The Walking Dead – The Final Season: Or the first episode of the final season, that is. The Walking Dead was on very shaky ground at the end of season three (which let’s face it, swiftly turned into Eastenders-esque family drama), and I wasn’t particularly enthused for the final season. Despite that, Episode One was one of the most enjoyable episodes I could remember – stellar voice acting and a coherent, dark plot. Now admittedly we’ve had about a six month hiatus, but the franchise is still kicking… allegedly. Fingers crossed 2019 will bring the last two episodes as promised.

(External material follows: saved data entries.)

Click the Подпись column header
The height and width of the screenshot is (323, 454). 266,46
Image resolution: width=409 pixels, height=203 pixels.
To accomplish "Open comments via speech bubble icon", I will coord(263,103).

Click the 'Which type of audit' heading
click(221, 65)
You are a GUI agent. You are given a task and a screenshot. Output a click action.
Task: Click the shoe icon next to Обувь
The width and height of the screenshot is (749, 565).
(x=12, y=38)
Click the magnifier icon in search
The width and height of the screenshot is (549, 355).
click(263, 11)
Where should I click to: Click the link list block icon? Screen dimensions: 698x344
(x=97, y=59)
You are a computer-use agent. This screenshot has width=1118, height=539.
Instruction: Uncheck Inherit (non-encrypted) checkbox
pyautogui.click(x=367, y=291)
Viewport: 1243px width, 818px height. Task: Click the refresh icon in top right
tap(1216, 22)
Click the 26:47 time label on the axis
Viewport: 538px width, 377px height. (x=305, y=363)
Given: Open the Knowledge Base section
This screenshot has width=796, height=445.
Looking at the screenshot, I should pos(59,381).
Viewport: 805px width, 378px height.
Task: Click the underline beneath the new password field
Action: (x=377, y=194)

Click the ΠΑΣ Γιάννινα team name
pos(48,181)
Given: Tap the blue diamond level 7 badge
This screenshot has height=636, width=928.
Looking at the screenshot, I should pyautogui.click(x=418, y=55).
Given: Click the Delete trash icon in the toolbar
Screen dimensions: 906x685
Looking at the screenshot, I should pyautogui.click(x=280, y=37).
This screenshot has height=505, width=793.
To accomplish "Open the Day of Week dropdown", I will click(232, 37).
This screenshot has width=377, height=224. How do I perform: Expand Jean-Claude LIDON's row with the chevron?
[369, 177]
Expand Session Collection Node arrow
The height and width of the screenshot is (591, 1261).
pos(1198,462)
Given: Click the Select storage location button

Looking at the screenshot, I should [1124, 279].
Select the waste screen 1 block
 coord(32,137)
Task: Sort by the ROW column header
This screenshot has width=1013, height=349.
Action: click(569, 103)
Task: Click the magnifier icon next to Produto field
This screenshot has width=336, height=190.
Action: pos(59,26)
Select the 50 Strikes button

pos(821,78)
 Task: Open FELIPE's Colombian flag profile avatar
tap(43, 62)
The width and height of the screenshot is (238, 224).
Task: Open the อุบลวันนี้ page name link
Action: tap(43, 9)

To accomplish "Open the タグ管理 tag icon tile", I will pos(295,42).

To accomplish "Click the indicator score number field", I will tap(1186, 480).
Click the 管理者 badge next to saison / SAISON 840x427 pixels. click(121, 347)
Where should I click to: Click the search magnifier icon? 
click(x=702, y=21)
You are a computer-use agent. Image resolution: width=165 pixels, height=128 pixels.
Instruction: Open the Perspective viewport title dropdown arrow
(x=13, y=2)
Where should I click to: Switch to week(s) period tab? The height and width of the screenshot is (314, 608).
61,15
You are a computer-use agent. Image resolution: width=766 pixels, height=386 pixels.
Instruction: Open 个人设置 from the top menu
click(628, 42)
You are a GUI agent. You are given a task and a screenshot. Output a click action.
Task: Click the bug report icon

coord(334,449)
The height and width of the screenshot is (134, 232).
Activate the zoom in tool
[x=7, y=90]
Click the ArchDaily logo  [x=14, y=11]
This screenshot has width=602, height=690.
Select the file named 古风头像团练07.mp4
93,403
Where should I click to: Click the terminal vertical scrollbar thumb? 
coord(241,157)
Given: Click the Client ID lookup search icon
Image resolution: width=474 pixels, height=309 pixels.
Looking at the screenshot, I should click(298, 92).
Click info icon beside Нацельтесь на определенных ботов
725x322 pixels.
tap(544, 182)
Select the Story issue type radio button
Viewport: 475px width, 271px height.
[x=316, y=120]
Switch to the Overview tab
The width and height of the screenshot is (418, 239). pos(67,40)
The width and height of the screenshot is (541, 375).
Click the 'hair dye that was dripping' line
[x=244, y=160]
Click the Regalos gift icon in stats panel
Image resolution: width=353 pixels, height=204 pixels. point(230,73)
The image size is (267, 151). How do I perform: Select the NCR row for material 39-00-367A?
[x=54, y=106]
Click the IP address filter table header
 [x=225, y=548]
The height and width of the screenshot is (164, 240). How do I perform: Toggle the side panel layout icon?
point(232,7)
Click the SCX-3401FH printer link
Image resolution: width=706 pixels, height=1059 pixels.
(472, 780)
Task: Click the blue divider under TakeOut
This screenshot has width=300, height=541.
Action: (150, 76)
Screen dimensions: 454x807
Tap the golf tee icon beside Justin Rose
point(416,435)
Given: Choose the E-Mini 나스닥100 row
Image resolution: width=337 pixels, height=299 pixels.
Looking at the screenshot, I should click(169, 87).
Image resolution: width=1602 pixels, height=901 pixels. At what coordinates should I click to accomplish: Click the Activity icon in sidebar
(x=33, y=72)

The World Ends with You: Final Remix: I feel this one flew over the head of a lot of people – it’s an old game rereleased for the Switch, and when we’ve got shiny things like Kingdom Hearts 3 right around the corner, who cares about a relatively unknown title amidst a sea of remasters, right? You’re all wrong. TWEWY is one of those I’d consider a damn near perfect game; the characters and the plot hit all the right marks, with a razor sharp art style and absolutely banging soundtrack, all tied together with gameplay that made perfect use of the DS software. If you liked Persona 5, seriously pick this one up – you won’t regret it.

Persona 5: Dancing in Starlight/Persona 3: Dancing in Moonlight: These are silly, silly games, but when you’ve got best boy Ryuji dancing to gorgeous remixes of Rivers in the Desert, I can’t see why you wouldn’t want to give these a whirl. The different tracks are a refreshing change of pace from the official OST, and each character having their unique dancing style is a delight to watch (and Futaba is just precious). They’re worth a go, even if I did set my RSI off playing them too much…


Grip Combat Racing: There’s something so brilliantly refreshing about Grip’s simplistic premise that really made it standout out among its realist-racer counterparts for me. Offering up a return to the classic rollcage insanity of the 90s, Grip’s pick up and play style of game, mixed with it’s ridiculous speed, and tracks that will have your stomach bouncing all over the shop all deliver some much needed chaos to a genre that’s become a little too prim and proper for my liking. And the fact that it’s pretty much the only racer I can name this year with splitscreen multiplayer really does make it standout.

Minit: There’s something special about Minit. Its brilliant use of time and space work together to create an extra puzzle on top of everything else the game’s adventure offers you. Meaning that as you try to get through the string of quests the game throws at you, you spend the majority of your short life solving the puzzle of the game’s world; figuring out shortcuts, happening along useful items, all before eventuall dying and starting over again all work together to create Minit’s strangely captivating experience. And the soundtrack isn’t half bad either.

Spider-Man: We all looked at Spider-Man with a cautious expectancy, right? Too many times since Spiderman 2 had we been burned by a fairly flat iteration of the world’s best superhero. So, even after all the trailers and the pedigree of Insomniac, I was still hesitant about the game leading up to its release. Then I played some of it and realised I was being a bloody idiot for being worried. Because along with a genuinely fun story, it’s the simple pleasure of swinging around a breathtaking New York City that makes Spider-Man all the fun it is. It’s the followup to the series we all wanted it to be and I can’t really ask for more than that.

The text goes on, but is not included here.